▶ SOURCE PASSAGE:
Now, you have two options. You can leave independent thought behind and continue nodding along with the cult you’ve just realized you were in, or you can receive your scarlet letter. Most people pick the former - they swear they’ve learned something new, need education, and will ‘do better’. After all, the cult gave you lots of things, like telling you were smart, and good, and on the right side of history. You want to be all of those things.
The latter, of course, is a much harder road. Now you’re thought of as an idiot, you’re socially ostracized. People will try and get you fired. It’s all very ‘unfortunate’, or ‘deserved’ or ‘people who question my beliefs deserve to have pornography spammed in their tweets responding to children illustrating scenes from their latest children’s book’ and so on.
In the circles of the upper middle class, the chatterers, and the blue ticks - generally educated, liberal circles, the greatest sin these days is to be thought of as an idiot. But perhaps the worst one is making someone else feel like an idiot.
The Idiot Complex
How often I see or hear comments & remarks that are no more than cut and paste affirmations of the unthought-out rhetoric of those desperately seeking to avoid seeming both stupid or bad. Usually in response to a question, sometimes just a plain old fact or bit if science. The question goes unanswered, the fact is dissed as cis, heteronormative, transphobic, racist, islamaphobic. And this the response even when highlighting massive distortions of reason & logic. On occasion I've responded with gibberish which soundly confuses. I.e am I smarter? Do I know something they don't? Especially if I preface my nonsense with ah ha - of course. An example: By recontextualising meaning within an intersectional framework where pluralities subvert epistemological reasoning, we decentre etymology into coded queerness to reveal the site of contested resistance.
It's a wicked, yet revealing, game. Let me loose in a debate with Butler. I'd fry her brain!

▶ PROVIDED DATA:
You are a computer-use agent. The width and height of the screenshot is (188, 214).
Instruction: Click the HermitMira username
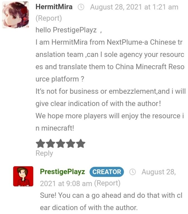54,7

▶ DIRECTIONS FOR THIS TASK:
In the passage on the idiot complex, what is the greatest sin today in the circles of the upper middle class, the chatterers, and the blue ticks?

▶ RESULT OF THIS TASK:
To be thought of as an idiot.